Saturday, August 21, 2021

Beginning ~ with a question

No Happy Endings: A Memoir ~ by Nora McInerny, 2019, memoir, 288 pages

Life has a million different ways to kick you right in the chops.  We lose love, lose jobs, lose our sense of self.  For Nora McInerny, it was losing her husband, her father, and her unborn second child in one catastrophic year.

But in the wake of loss, we get to assemble something new from whatever is left behind.  Some circles call finding happiness after loss “Chapter 2” — the continuation of something else.  Today, Nora is remarried and mothers four children aged 16 months to 16 years.  While her new circumstances bring her extraordinary joy, they are also tinged with sadness over the loved ones she’s lost.

Life has made Nora a reluctant expert in hard conversations.  On her wildly popular podcast, she talks about painful experiences we inevitably face, and exposes the absurdity of the question “how are you?” that people often ask when we’re coping with the aftermath of emotional catastrophe.  She knows intimately that when your life falls apart, there’s a mad rush to be okay — to find a silver lining, to get to the happy ending.  In this, her second memoir, Nora offers a tragicomic exploration of the tension between finding happiness and holding space for the unhappy experiences that have shaped us.

Recorded information
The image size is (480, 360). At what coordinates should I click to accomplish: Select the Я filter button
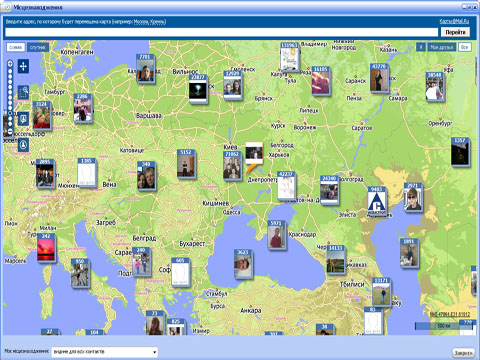[421, 47]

Problem set
**1)** Print the part of the post about No Happy Endings between "But in the wake" and "ones she’s lost.", inclusive.
**2)** Answer these from the post about No Happy Endings:
(a) In what year was the memoir published, and how many pages does it have?
(b) How many children does Nora now mother?
(c) What do some circles call finding happiness after loss?
**3)** Go on with the post about No Happy Endings from the point where it ends.

Task results
**1)**
But in the wake of loss, we get to assemble something new from whatever is left behind.  Some circles call finding happiness after loss “Chapter 2” — the continuation of something else.  Today, Nora is remarried and mothers four children aged 16 months to 16 years.  While her new circumstances bring her extraordinary joy, they are also tinged with sadness over the loved ones she’s lost.

**2)**
(a) 2019, with 288 pages
(b) Four
(c) "Chapter 2"

**3)**
No Happy Endings is a book for people living life after life has fallen apart.  It’s a book for people who know that they’re moving forward, not moving on.  It’s a book for people who know life isn’t always happy, but it isn’t the end:  there will be unimaginable joy and incomprehensible tragedy.  As Nora reminds us, there will be no happy endings — but there will be new beginnings.


I decided this was the next book I wanted to read when I noticed the title of Chapter 3 was Don't 'Should' Yourself.  I figured I could find an image of that, and I did.  Right beside it was the definition, not from the book itself, but from somebody "out there" on the internet somewhere.  I found them side by side:


Oh, you want me to share the book's beginning lines?  Okay, here are the first sentences from the Introduction and the first sentences from Chapter 1.  Chapter 3 and Don't 'Should' Yourself will have to wait until I get that far into the book.

Introduction

The question came from the back of the room and hung in the air long after it had been asked.  The tone was hopeful and anticipatory, as if the asker thought she was opening a gift for the entire audience.

"Are you . . . pregnant?"

Chapter 1

So you think you're ready to have a breakdown, do ya?  Well, take it from a woman who has spent more than one afternoon sobbing in her minivan in the Costco parking lot:  you're probably closer than you think you are.  And if not, getting there won't be as hard as you think.


Gilion at Rose City Reader hosts 
(Yes, I know I'm a day late.)

1 comment:

Bonnie Jacobs said...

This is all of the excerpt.